Notable Papers and Impact

Papers presented at RSS have influenced subsequent work at venues including NeurIPS, ICRA, IROS, and journals like Nature Machine Intelligence. Notable contributions have come from labs at MIT, Stanford, Berkeley AI Research, and University of Michigan, advancing topics such as simultaneous localization and mapping following lines of research connected to Seth Teller-era projects, reinforcement learning for control inspired by results at DeepMind, and optimization methods related to work by Stephen Boyd. RSS papers have supported robotics applications in contexts involving NASA Jet Propulsion Laboratory missions, industrial automation at ABB, and assistive devices developed at Johns Hopkins University Applied Physics Laboratory.

Sponsorship and Organization

RSS is organized by a steering committee drawn from universities and research institutions including Cornell University, Duke University, Michigan State University, and international partners such as ETH Zurich and EPFL. Funding and sponsorship often come from industry partners like Intel, NVIDIA, Bosch, Toyota, and government agencies such as NSF and European Research Council.
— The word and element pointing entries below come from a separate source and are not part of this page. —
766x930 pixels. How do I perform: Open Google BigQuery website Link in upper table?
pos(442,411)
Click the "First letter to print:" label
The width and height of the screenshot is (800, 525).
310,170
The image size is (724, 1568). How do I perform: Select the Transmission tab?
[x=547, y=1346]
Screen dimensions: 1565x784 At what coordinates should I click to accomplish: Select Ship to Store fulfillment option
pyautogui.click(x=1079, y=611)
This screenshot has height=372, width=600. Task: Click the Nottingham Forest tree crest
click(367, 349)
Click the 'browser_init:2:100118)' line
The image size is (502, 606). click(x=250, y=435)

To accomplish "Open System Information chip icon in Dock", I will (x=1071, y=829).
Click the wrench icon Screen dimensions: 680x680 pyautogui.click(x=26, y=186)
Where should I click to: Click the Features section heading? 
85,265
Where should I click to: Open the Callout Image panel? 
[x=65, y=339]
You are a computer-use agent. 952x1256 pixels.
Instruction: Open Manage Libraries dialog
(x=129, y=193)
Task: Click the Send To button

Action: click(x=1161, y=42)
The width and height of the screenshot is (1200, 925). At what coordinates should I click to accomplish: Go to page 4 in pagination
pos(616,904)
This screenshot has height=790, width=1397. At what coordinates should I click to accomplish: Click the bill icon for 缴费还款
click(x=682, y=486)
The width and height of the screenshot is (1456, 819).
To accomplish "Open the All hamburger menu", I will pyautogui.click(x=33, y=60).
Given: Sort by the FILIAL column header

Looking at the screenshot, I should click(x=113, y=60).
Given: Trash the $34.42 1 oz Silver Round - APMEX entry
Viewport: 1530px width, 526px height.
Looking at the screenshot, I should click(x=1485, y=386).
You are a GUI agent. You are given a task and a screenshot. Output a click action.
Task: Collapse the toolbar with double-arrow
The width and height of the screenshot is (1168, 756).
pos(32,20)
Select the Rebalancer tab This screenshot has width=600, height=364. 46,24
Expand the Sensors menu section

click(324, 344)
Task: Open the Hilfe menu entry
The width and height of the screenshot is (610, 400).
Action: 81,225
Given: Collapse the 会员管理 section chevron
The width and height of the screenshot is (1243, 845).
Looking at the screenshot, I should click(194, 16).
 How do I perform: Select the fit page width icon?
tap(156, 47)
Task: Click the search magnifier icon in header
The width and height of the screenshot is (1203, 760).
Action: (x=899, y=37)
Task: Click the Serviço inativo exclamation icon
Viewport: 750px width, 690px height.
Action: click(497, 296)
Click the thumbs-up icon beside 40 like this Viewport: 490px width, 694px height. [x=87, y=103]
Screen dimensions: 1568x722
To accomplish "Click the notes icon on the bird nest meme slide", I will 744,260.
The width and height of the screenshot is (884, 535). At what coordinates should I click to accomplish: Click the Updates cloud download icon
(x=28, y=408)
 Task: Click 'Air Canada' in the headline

Program committees coordinate with local organizers, conference chairs, and professional societies including IEEE for logistical and ethical guidelines.

Attendance and Community Outreach

Attendance at RSS includes students, postdoctoral researchers, faculty, and industry engineers from institutions such as Purdue University, University of Texas at Austin, University of Southern California, and international labs from Tsinghua University and KAIST. Outreach activities have featured tutorials for students, diversity initiatives aligned with efforts by Ada Lovelace Day-style organizations, and collaborations with outreach programs such as those run by FIRST Robotics Competition and university-based maker spaces. Satellite events and affiliated workshops foster cross-disciplinary exchange with communities active at SIGKDD, CHI, and ICASSP.